Monday 26 October 2009

PRESIDENT BLAIR & THE UNITED STATES OF EUROPE





It could have been the title of a horror movie, or at least a Sun headline, were it released at the same time as Blair's media driven fall from favour. But now the storm has calmed it seems somehow, despite everything, he could be back in charge, via the backdoor! Where have we seen this before? Oh that's right, Gordon Brown.

If someone had said after Blair's departure that Britain would effectively become a part of a "United States of Europe" with Tony Blair as President, you could imagine the backlash. But, in the words of former French President Valery Giscard D'Estaing (2007) "Public opinion will be led - without knowing it - to adopt the policies we would never dare present to them directly. All the earlier proposals will be in the new text, but will be hidden or disguised in some way."

In the UK I think the average person doesn't really have a concrete idea as to what extent the EU already controls us. They certainly don't have a concrete idea of what The Lisbon Treaty would mean, as quite deliberately, nobody has ever told them. If they were told, however, that over time the Treaty would allow the bureaucratic creation of a superstate, they may start to protest. That in effect it would eventually render the law making autonomy of each country akin to that of an individual state in America. That "Europe's nations should be guided towards a super state without their people understanding what is happening. This can be accomplished by successive steps each disguised as having an economic purpose, but which will eventually and irreversibly lead to federation."

It seems in recent times, the voice of Euroscepticism in the media has become suspiciously quiet. All the front page potential of the Lisbon Treaty saga has instead been squandered in comment columns. No doubt it is in the current Government's interests to play down any sort of Euroscepticism. As for the EU it's pretty much essential to get this wrapped up before our General Election, after which a Conservative Government could bring back that very British trend of Euroscepticism. Winston Churchill, who coined the term "The United States of Europe" in a famous speech in 1946 at The University of Zurich said of it "We see nothing but good and hope in a richer, freer, more contented European commonality. But we have our own dream and our own task. We are with Europe, but not of it. We are linked but not compromised. We are interested and associated but not absorbed."

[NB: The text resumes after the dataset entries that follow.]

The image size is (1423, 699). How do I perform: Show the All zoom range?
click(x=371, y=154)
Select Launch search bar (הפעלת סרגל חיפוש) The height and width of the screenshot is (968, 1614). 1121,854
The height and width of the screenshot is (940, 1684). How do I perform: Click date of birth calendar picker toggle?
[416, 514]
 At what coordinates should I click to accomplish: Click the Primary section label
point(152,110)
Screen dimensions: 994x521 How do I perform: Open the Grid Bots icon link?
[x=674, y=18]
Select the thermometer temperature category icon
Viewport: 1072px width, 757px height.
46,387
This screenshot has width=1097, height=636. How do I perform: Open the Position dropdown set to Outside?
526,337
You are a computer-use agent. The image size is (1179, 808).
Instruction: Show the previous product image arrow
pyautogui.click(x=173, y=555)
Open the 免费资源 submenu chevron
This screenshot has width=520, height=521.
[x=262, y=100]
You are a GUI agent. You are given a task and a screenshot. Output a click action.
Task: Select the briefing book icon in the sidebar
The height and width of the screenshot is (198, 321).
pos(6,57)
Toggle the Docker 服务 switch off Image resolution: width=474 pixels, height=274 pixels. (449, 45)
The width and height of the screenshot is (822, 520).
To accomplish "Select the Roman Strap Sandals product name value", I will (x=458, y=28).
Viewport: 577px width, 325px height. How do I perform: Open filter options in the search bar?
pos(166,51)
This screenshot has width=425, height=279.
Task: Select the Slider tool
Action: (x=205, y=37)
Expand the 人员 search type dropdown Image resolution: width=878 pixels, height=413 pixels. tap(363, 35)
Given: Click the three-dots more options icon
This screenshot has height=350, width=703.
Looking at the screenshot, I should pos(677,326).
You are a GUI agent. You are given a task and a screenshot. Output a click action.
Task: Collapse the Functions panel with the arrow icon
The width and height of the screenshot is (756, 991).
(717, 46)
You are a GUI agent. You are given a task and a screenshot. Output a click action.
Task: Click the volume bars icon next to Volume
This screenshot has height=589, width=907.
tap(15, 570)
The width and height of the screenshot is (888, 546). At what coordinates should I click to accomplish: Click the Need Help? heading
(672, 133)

I think to this day Brits maintain that island mentality.
So what could be done to encourage us to get on board? Well as suggested above, stripping us of our voice, keeping the public in ignorance and allowing the slow, invisible take-over of the EU are already ploys being employed in Brussels. But they think they have another trick up their sleeves.

There's been a lot of discussion this weekend as to why Blair should be in charge. Well one clear incentive is the hope that as a recognisable figure, parachuting Blair into top dog position would put an end to the British tendency to ask "What's in it for us?" But why would anyone in Britain feel like that when back on 20th April 2004 Blair himself promised us a Referendum, and five year's later he's the one in line to run the show?!

How do we give the British people a chance to choose, when what we are trying to battle is a 21st Century Iron Curtain?